Exhibit at the Tank Museum.

Liberty - a type of aero engine

The Liberty L-8 engine was a prototype of the Liberty L-12 engine. Although it did not see mass production several were built. Manufactured by Packard Motor Car Company in Detroit, Michigan around 1917, it now resides in the National Air and Space Museum in Washington, DC.

The Liberty L-12 was a 27 litre water-cooled 45 degree V-12 aircraft engine of 400 horsepower (300 kW).

It was designed by Jesse G. Vincent of Packard and Elbert J. Hall of the Hall-Scott Motor Co. It was manufactured by Packard, Lincoln, Ford, General Motors, Nordyke and Marmon during the First World War.

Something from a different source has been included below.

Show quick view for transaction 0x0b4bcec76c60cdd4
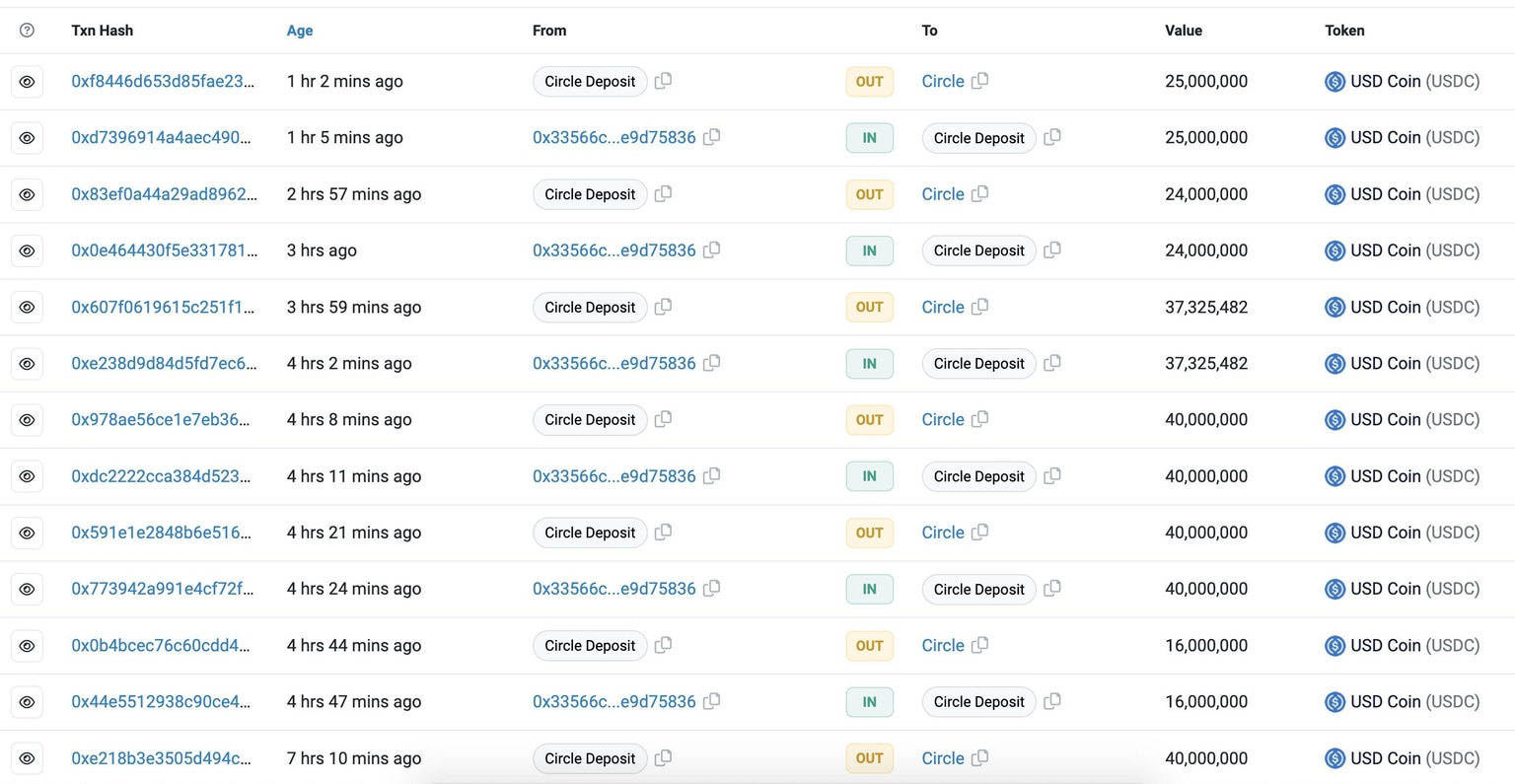The height and width of the screenshot is (784, 1515). coord(27,646)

It was a modular design where 4 or 6 cylinders could be used in one or two banks. 20,478 were built between July 4, 1917 and 1919. Displacing 1,650 cubic inches, bore was 5 inches (127 mm) and stroke 7 inches (178mm). A single overhead camshaft for each cylinder bank operated 2 valves per cylinder. Dry weight was 383 kg and takeoff power at 2,000 rpm was 449 hp. Two examples of a six-cylinder version, the Liberty L-6, were produced but not procured by the Army. Both were destroyed by Dr. William Christmas testing his so-called "Christmas Bullet" fighter.

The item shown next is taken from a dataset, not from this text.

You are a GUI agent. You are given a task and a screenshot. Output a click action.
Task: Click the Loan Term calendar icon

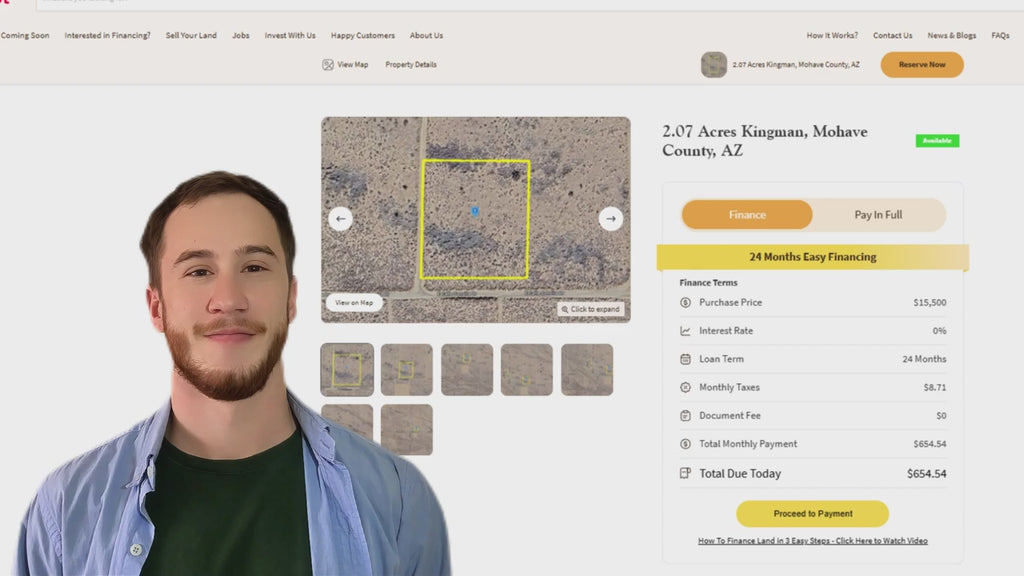pyautogui.click(x=685, y=359)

An inverted Liberty 12-A was also referred to as the V-1650 and was built up to 1926....the exact same designation later applied, due to an identical displacement figure for the two engines, to the World War II Packard car company built examples of the Rolls-Royce Merlin upright V-12 aviation engine engine of World War II.

The engine was also produced in the UK for tank use by Nuffield Mechanisation and Aero and known as the Nuffield Liberty.